Your instructions: Every line of the data is to be reproduced exactly.

START Data records

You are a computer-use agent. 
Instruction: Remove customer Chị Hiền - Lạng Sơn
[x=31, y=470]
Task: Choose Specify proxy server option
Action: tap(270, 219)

END Data records

Result below:
You are a computer-use agent. 
Instruction: Remove customer Chị Hiền - Lạng Sơn
[x=31, y=470]
Task: Choose Specify proxy server option
Action: tap(270, 219)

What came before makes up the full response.